Emerging growth company ☐
If an emerging growth company, indicate by check mark if the registrant has elected not to use the extended transition period for complying with any new or revised financial accounting standards provided pursuant to Section 13(a) of the Exchange Act. ☐
Item 1.01 Entry into a Material Definitive Agreement.

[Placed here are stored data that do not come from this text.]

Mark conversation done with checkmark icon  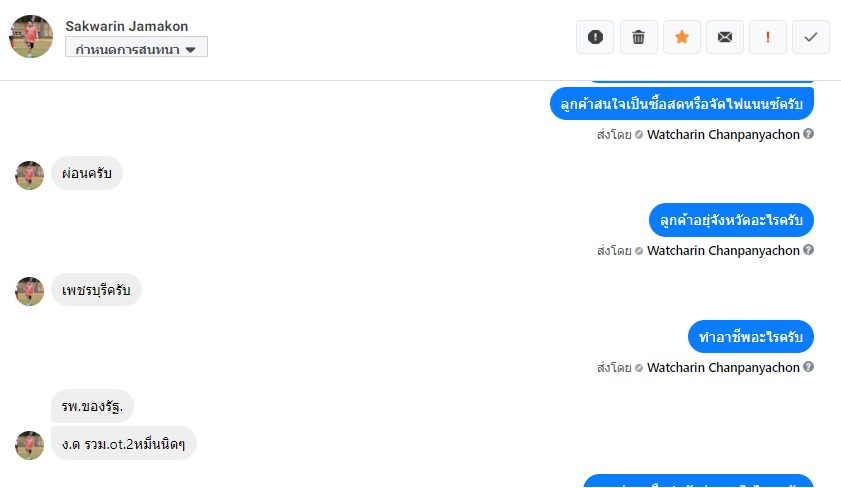[810, 37]
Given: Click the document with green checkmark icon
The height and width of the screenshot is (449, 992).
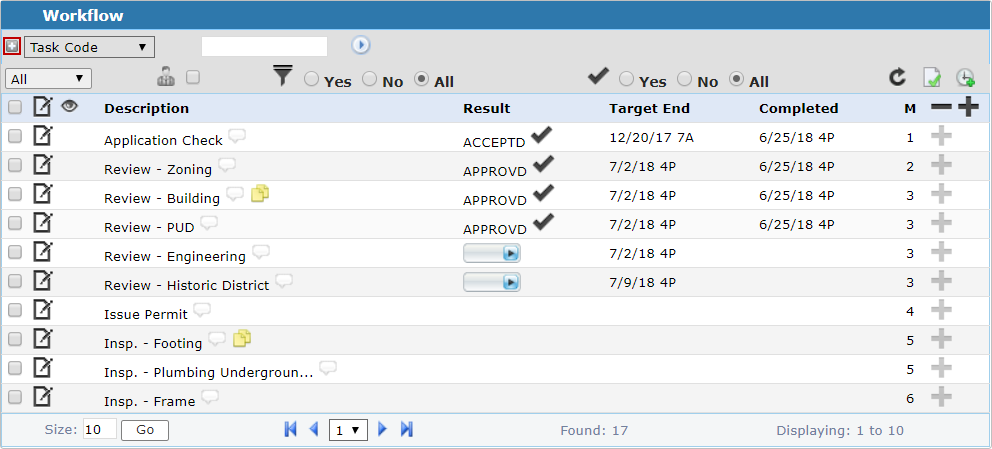Looking at the screenshot, I should (932, 78).
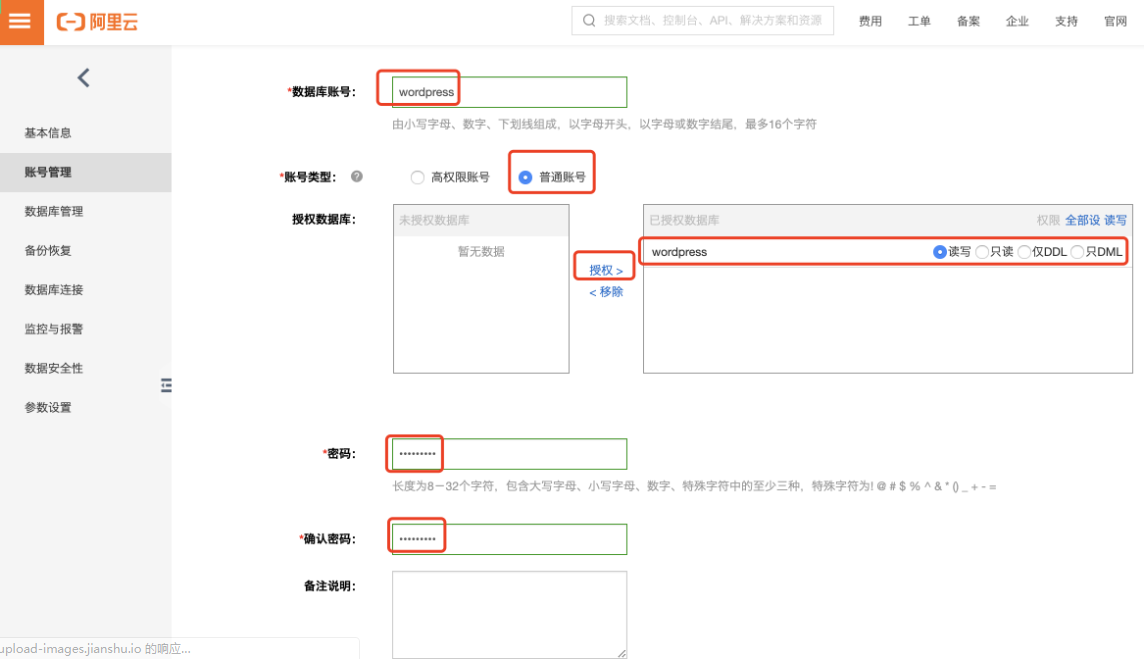Viewport: 1144px width, 659px height.
Task: Choose 仅DDL permission for wordpress
Action: (1026, 251)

On September 23, 2025, CoreWeave, Inc. (the “Company”) and OpenAI OpCo, LLC (“OpenAI”) entered into a new order form (the “Order Form”) under the existing Master Services Agreement (“MSA”) dated as of May 8, 2025, pursuant to which the Company provides OpenAI access to cloud computing capacity through fulfillment of reserved capacity orders submitted to the Company by OpenAI and as may be amended upon the Company’s and OpenAI’s mutual agreement. Subject to any termination described below and satisfaction of delivery and availability of service requirements, OpenAI has committed to pay the Company up to approximately $6.5 billion through May 31, 2031 under the Order Form. As a result, the Company has determined that the MSA is a material agreement within the meaning of Item 1.01 of Form 8-K. The MSA will remain in place until either all outstanding orders under the MSA are expired or terminated, or the MSA is otherwise terminated in accordance with its terms. Either party may terminate the MSA (and any order thereunder) for cause. The MSA contains customary provisions regarding representations and warranties, indemnification, and limitations on liabilities.
The foregoing description of the MSA does not purport to be complete and is qualified in its entirety by reference to the full text of the MSA, which is filed as Exhibit 10.1 to this Current Report on Form 8-K and is incorporated herein by reference.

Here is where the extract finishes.